Каратели ворвались в деревню Збышин Кировского района Могилевской области, а молодой партизан Савицкий[16] как раз из лесу пришел, надо было наведаться к сестре. Оружие он спрятал на опушке. Кинулся в хлев, на чердак и оттуда наблюдает, видит. И вот что помнит. Как запомнил человек:
«И мне через фронтон видно, что через речку бегут две женщины. А вот так передо мной сарай стоял. И там стоит станковый пулемет, и они через речку стреляют в этих бегущих женщин. И вот, представляете! Мне вот этот сектор из-за досок фронтона виден, где бегут женщины, а дальше за доской не видно. А выскочить они должны вот тут — там снова мне видно. Там я их снова увижу. И когда женщины вот тут из-за доски не выскочили, я понял, что убили, что в Збышине убивают людей…»
Или то место из рассказа Ивана Савицкого, как человек стоит в подожженном сарае, не может сразу выскочить, потому что убийцы где-то близко, стоит в самой середине и терпит, пока можно, и сам удивлен, что терпит:
«Ну, знаете, когда свечка горит, так по краям жарко, а в середине — нет. Горит хлев кругом меня, а я стою. И когда мне уже невозможно было стоять, меня припекать начало, я и полез под стену…»

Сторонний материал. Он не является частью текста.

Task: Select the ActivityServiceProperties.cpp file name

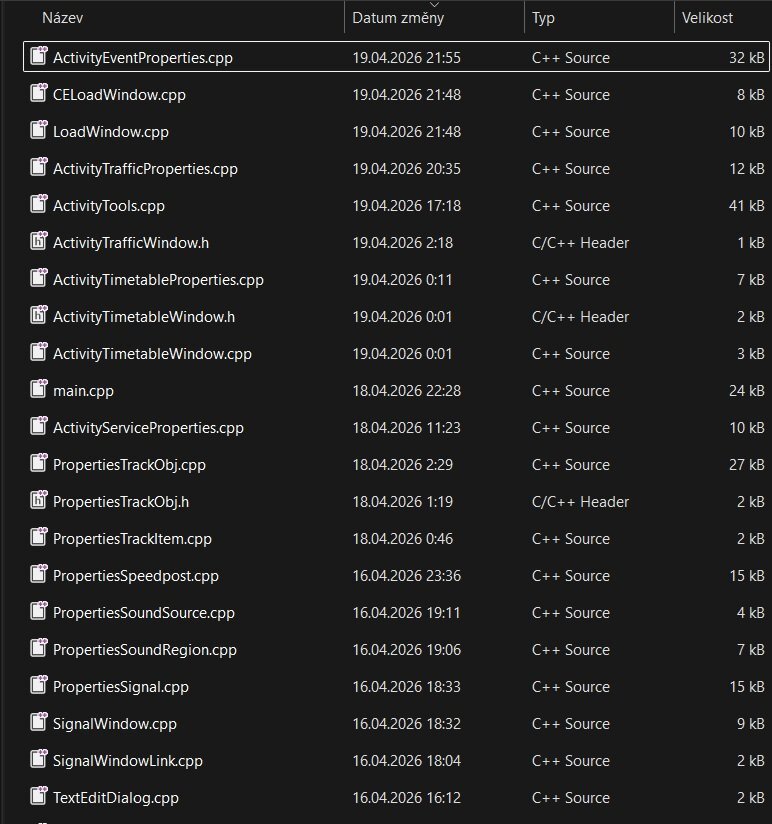Action: (148, 428)

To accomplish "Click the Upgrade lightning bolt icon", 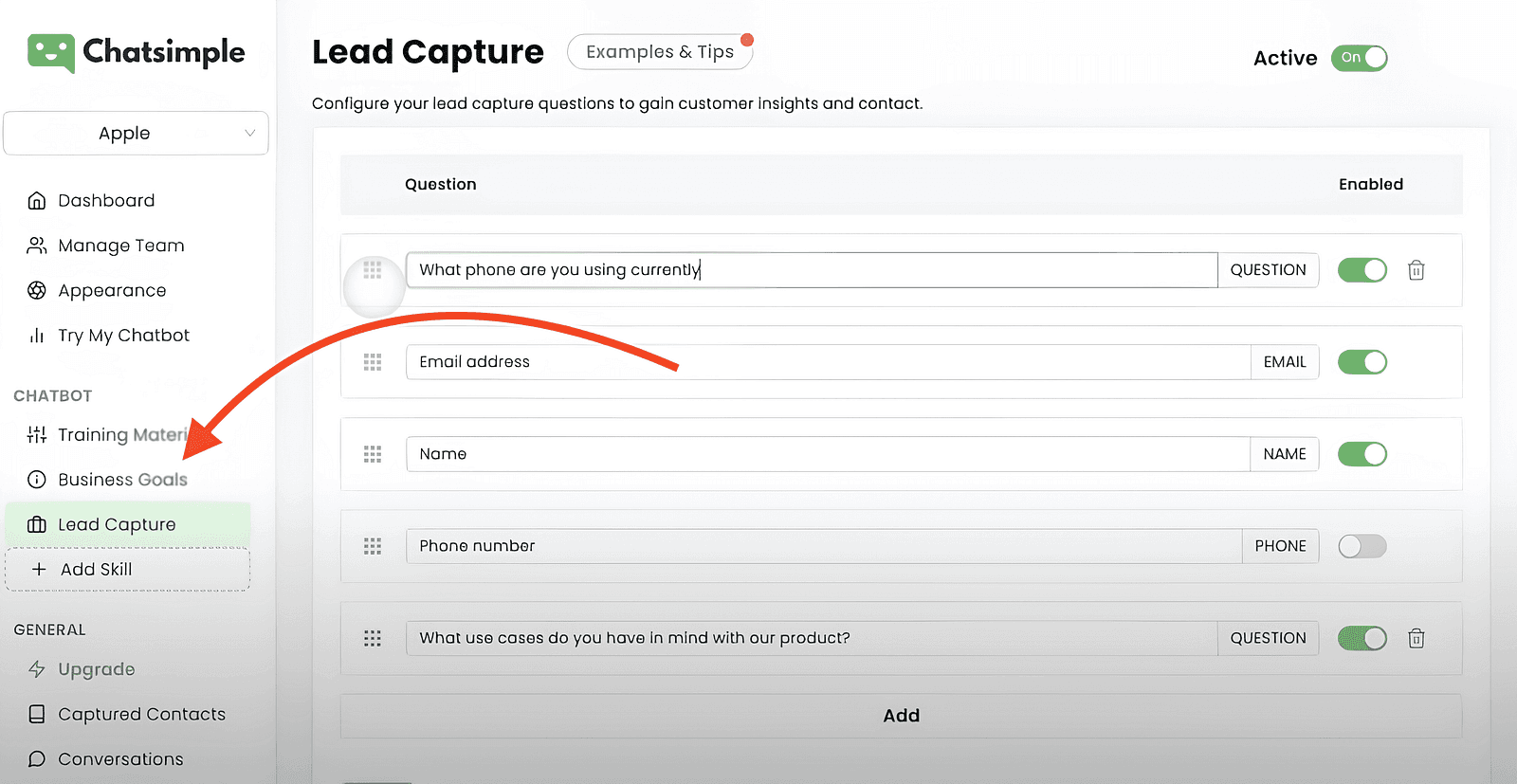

Временами, особенно когда женщин слушаешь, начинает казаться: вот только что человек оттуда! Вырвался и прибежал к людям и говорит о том, как и что было с ним, в его деревне, и сам удивлен, почти не верит, что живой. И что оно взаправду было, уже будто не верит, потому что вот здесь все по-прежнему, а ему ж показалось, что всюду, что уже навсегда — это так. («Я уже думала, что всех подряд уничтожают, на всей земле…»)
Домна Васильевна Щемелева[17] рассказывала нам, что когда она нашла среди трупов раненого сына, когда тянула его на спине три или больше километров в лес, так после того ходила, жила, не выпрямившись. Долго, несколько лет, спина такой оставалась. Будто все еще несла женщина на себе жуткую тяжесть того дня…
Вот и не удивительно, что такое не позволяет и памяти человеческой выпрямиться до конца, сбросить все с себя. Не может так человек. Потому что он — человек.
Сначала некоторые сами не верят, что все помнят, что так близко оно. «Ох, хлопчики, ведь когда было это!..» Но скажет слово, другое, тронет, дотронется и вдруг такие подробности вспомнит, на такие острые углы памяти начнет натыкаться… И понимаешь, что человек помнит все и всегда, однако есть память, прикасаться к которой боязно, больно.